June 1958 Radio-Electronics

June 1958 Radio-Electronics Cover - RF Cafe[Table of Contents]

These articles are scanned and OCRed from old editions of the Radio & Television News magazine. Here is a list of the Radio-Electronics articles I have already posted. All copyrights are hereby acknowledged.

The International Microwave Symposium (IMS) is arguably the largest single annual event for radio and microwave engineers. According to IMS2014 event officials the show in Tampa, Florida, boasted of a 7,500-visitor attendance. European Microwave Week (EuMW) runs a close second place at around 7,000. In 1958, 55,000 engineers attended the Institute of Radio Engineers (IRE - eventually became the IEEE) in New York City. IMS and EuMW would love to have numbers like anywhere near that. Maybe the large number of attendees was because dissemination of information was not nearly as instant (or eventual for that matter), and the absence of the Internet or even e-mail or online bulletin boards made face-to-face and face-to-product encounters a vital means of keeping abreast of the latest technology and regulations. Hot topics like Electronics in Space (on the verge of reality then), and what caught my attention was this: "Luminescent panels for flat-tube television were discussed by Sylvania engineers," which coincided with discussions of plasmas. Was that early large screen TV technology or just reduced curvature CRT planning? Don't know. Raytheon exhibited a nifty liquid-filled elapsed time indicator that turns from blue to clear after a predetermined amount of electric charge (20 mAH) had been applied.

News from the IRE 1958 Meet

By Eric Leslie

55,000 electronic engineers gather to discuss another year of progress

Mobile antenna stands almost three stories high - RF Cafe

This mobile antenna stands almost three stories high - its radiation center is 24 feet above the ground. 

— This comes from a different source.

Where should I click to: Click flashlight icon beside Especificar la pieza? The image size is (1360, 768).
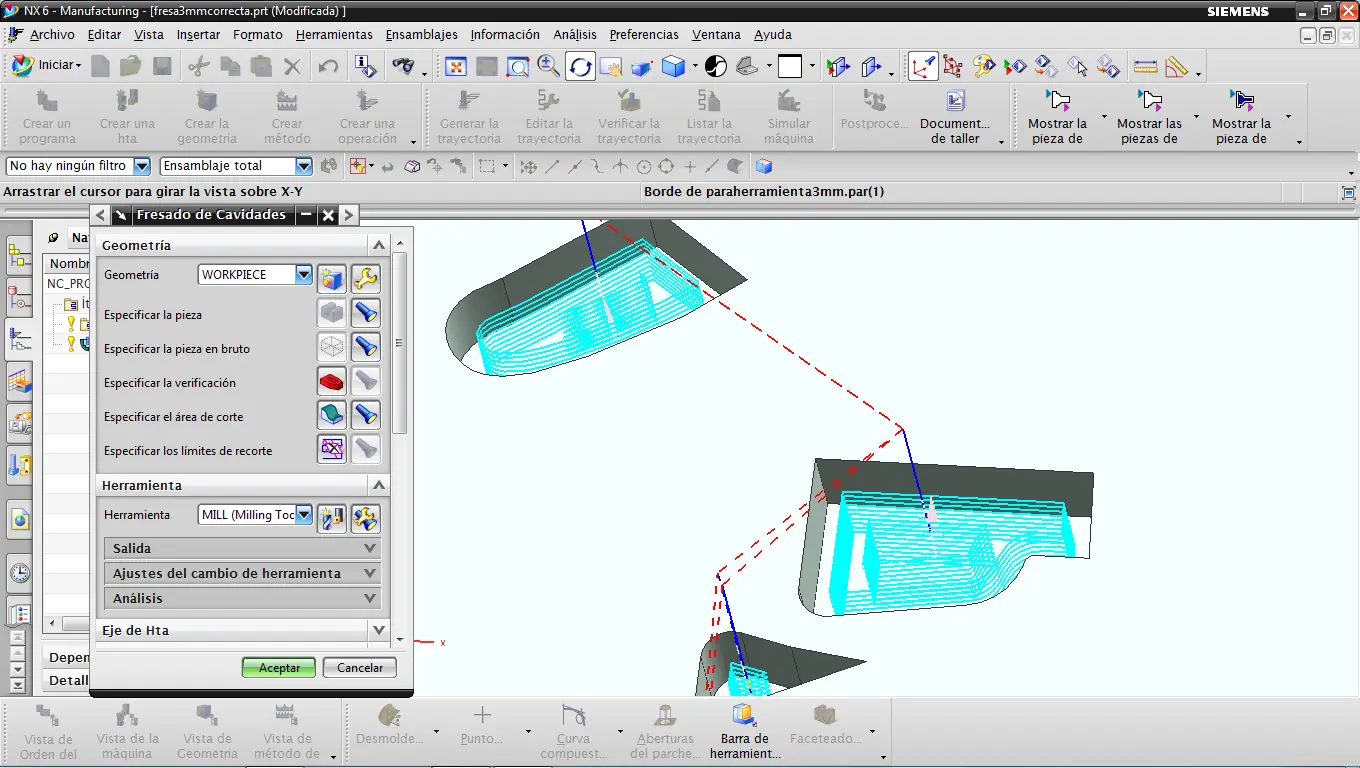[366, 314]
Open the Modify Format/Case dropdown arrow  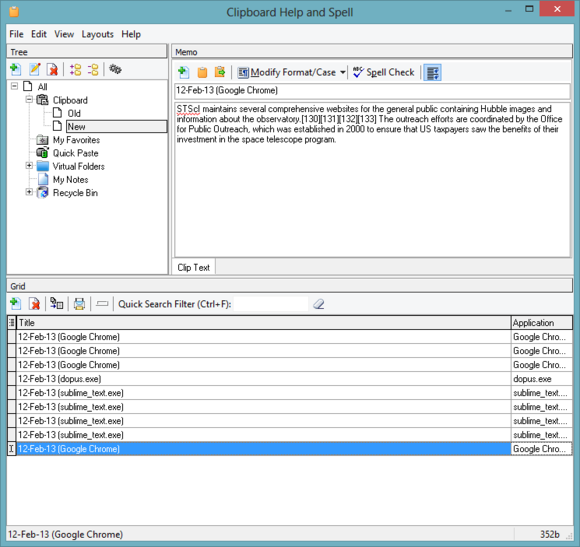[x=343, y=72]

The year's most striking example of how fast yesterday's wonders become commonplace was probably the 1958 convention of the Institute of Radio Engineers, held in New York City the third week of March. The engineers not many years ago had thrilled to the news that a radar mes­sage had been returned from the moon - now they talked calmly about shooting a manned rocket around it. Medical electronics was married to computer technology, and the old concept of gas tubes was expanded out of recognition. (Engineers talked of a plasma of electrons and ions at a temperature of 100 million degrees, carrying currents several times as great as could an equivalent bulk of copper, and held in an envelope consisting of a magnetic field that would constrict the plasma on itself.)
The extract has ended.